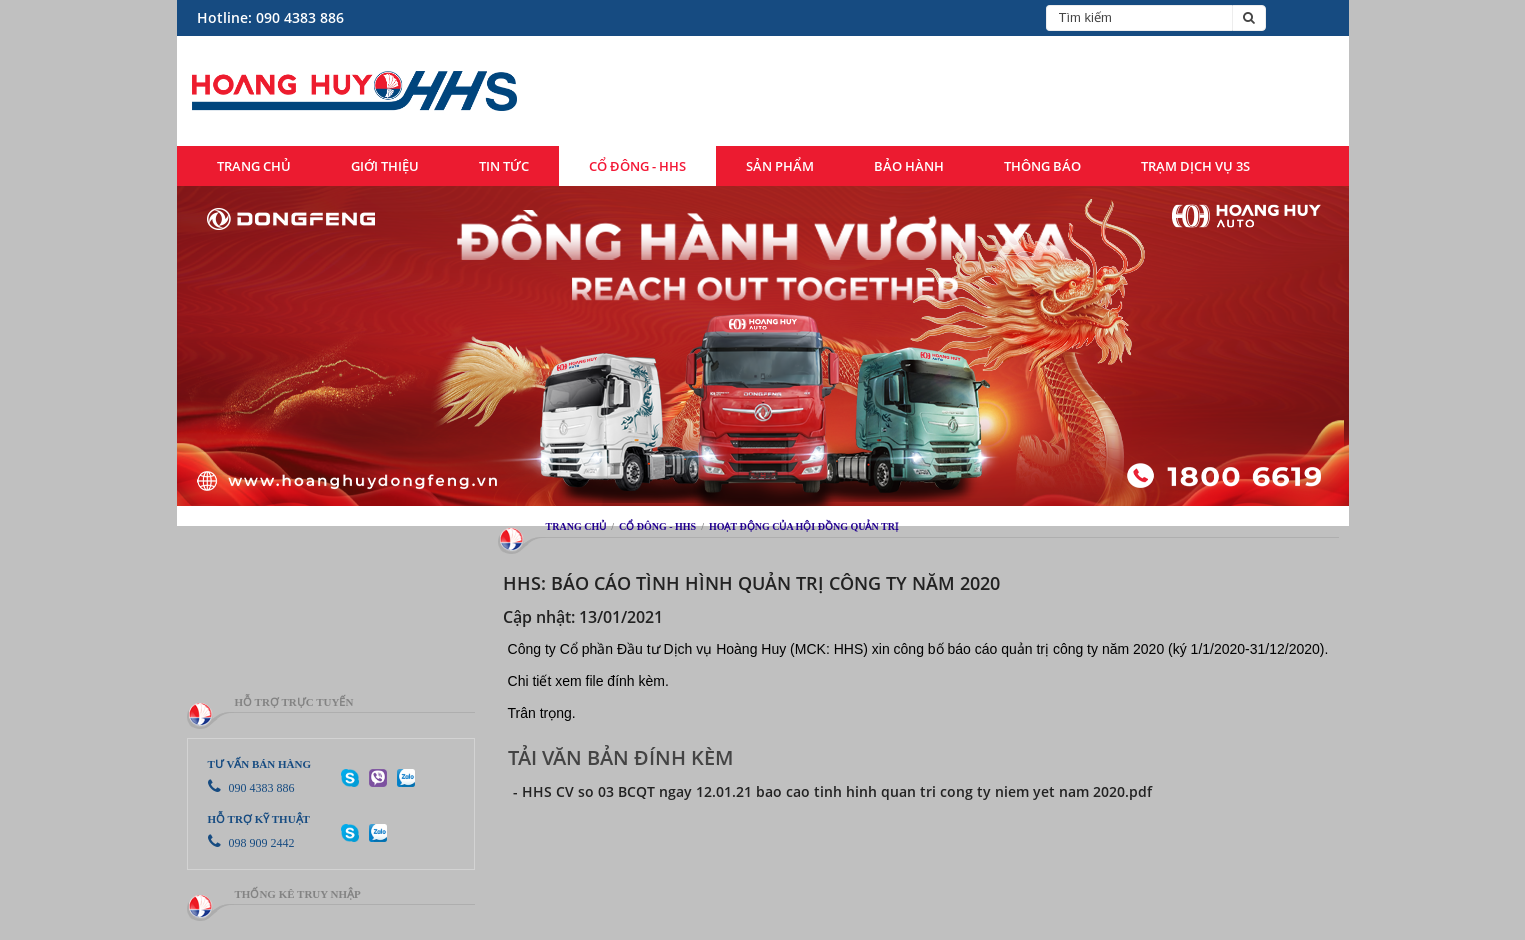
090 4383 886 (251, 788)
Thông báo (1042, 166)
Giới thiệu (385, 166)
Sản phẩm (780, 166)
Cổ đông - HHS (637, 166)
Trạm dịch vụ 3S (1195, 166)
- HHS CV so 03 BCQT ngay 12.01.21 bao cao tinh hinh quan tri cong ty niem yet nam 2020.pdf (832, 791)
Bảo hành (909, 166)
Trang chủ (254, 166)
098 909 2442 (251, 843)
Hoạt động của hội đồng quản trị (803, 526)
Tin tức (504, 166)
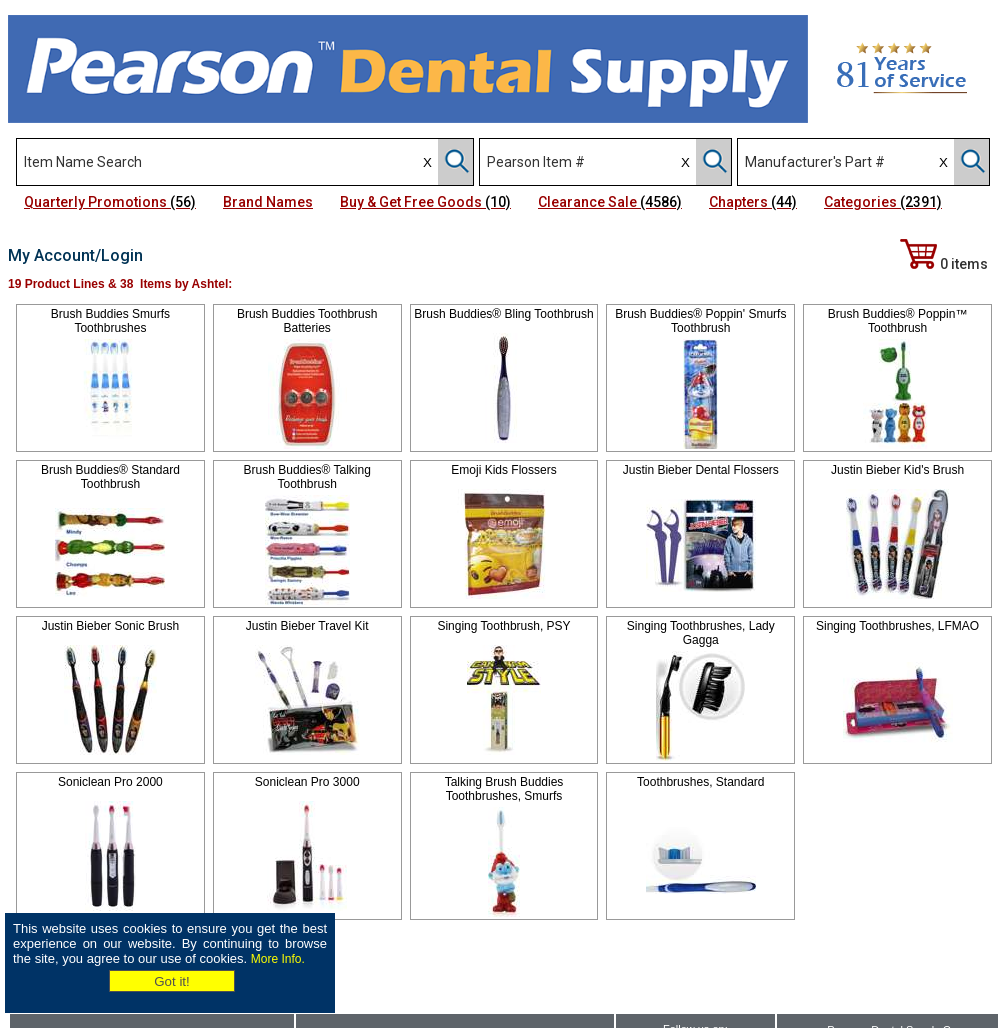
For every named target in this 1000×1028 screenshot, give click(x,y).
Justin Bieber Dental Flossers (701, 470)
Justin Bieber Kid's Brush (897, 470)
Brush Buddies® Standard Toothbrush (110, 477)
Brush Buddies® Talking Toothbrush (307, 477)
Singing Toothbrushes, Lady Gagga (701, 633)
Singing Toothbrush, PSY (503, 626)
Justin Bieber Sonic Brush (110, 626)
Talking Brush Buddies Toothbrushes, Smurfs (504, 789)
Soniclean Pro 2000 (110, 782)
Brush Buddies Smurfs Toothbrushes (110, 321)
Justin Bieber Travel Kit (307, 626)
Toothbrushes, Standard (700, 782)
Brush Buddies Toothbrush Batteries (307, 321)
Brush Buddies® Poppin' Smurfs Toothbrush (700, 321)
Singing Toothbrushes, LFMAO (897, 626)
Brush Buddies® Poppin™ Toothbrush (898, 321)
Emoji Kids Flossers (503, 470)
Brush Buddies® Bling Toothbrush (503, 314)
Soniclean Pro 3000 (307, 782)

---

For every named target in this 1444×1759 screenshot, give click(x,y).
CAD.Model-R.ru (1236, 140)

* * *

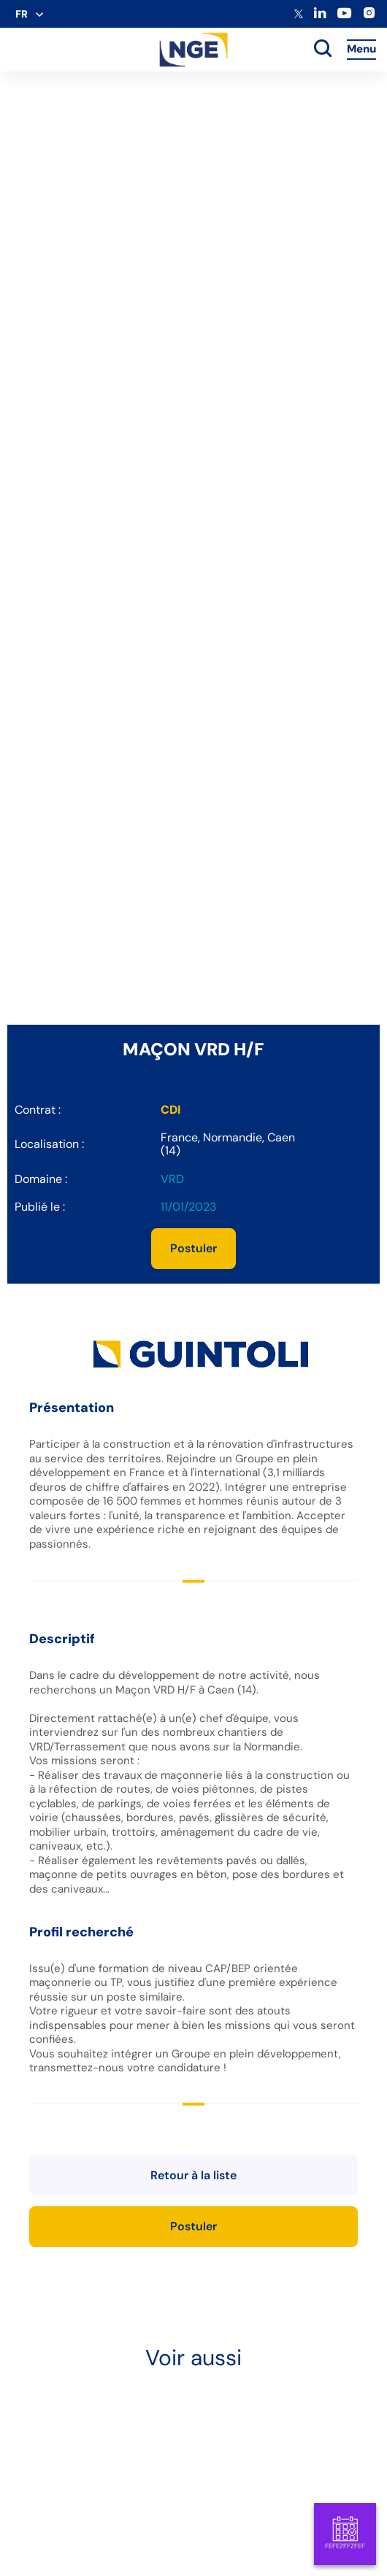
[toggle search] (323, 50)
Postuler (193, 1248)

• _Problem description_: Tally the lines of the material above that contain the word "Talking" and give only the number.

• _Response_: 2